O direito legal ao aborto por estupro e risco de morte é, sim, garantido em nosso país desde a década de 40 e retroceder para antes disso é um absurdo diante de todos os avanços dados na saúde mundial. O projeto de Cunha caminha na criminalização de muitos atendimentos de saúde previstos em lei e restringe o repasse de informações legais e sanitárias às vítimas, o que é um absurdo!!
Está claro que há um fundamentalismo religioso na tentativa de se criminalizar o aborto legal. É uma visão restrita do mundo que se tenta impor ao Estado, ignorando a laicidade e a realidade aqui e lá fora. O silêncio sobre o aborto ilegal é parte deste cenário e contribui para a gravidade do assunto.
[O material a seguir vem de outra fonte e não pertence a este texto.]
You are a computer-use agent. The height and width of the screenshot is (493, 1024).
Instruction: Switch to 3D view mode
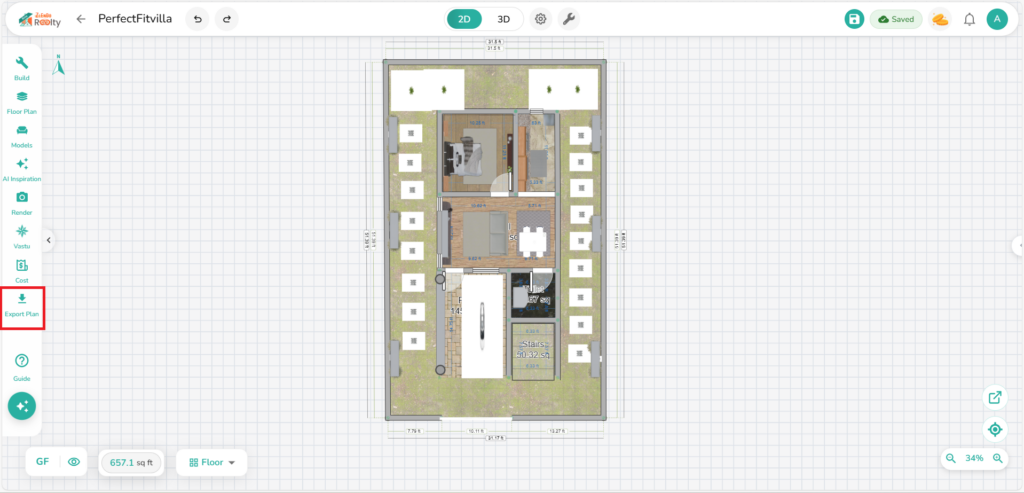[x=503, y=19]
O que dizer para a família de tantas meninas que perderam suas vidas por se submeterem a procedimentos frágeis em porões e becos? O que dizer à família de Jandira Magdalena, por exemplo, que faleceu ano passado ao tentar realizar um aborto ilegal por R$ 4,5 mil? O que dizer?
Mesmo com intenso debate e resistência, o projeto 5069/2013 pode atravessar a Câmara. Mas é preciso que se diga que ele precisará enfrentar a onda que se forma no país. Uma onda de mulheres aguerridas e empoderadas, que não aceitarão ter direitos sexuais e reprodutivos reduzidos a pó, bandeira que se amplia na sociedade. A primavera das mulheres chegou e será praticamente impossível impedir sua luz, força e voz para outras mulheres e os homens.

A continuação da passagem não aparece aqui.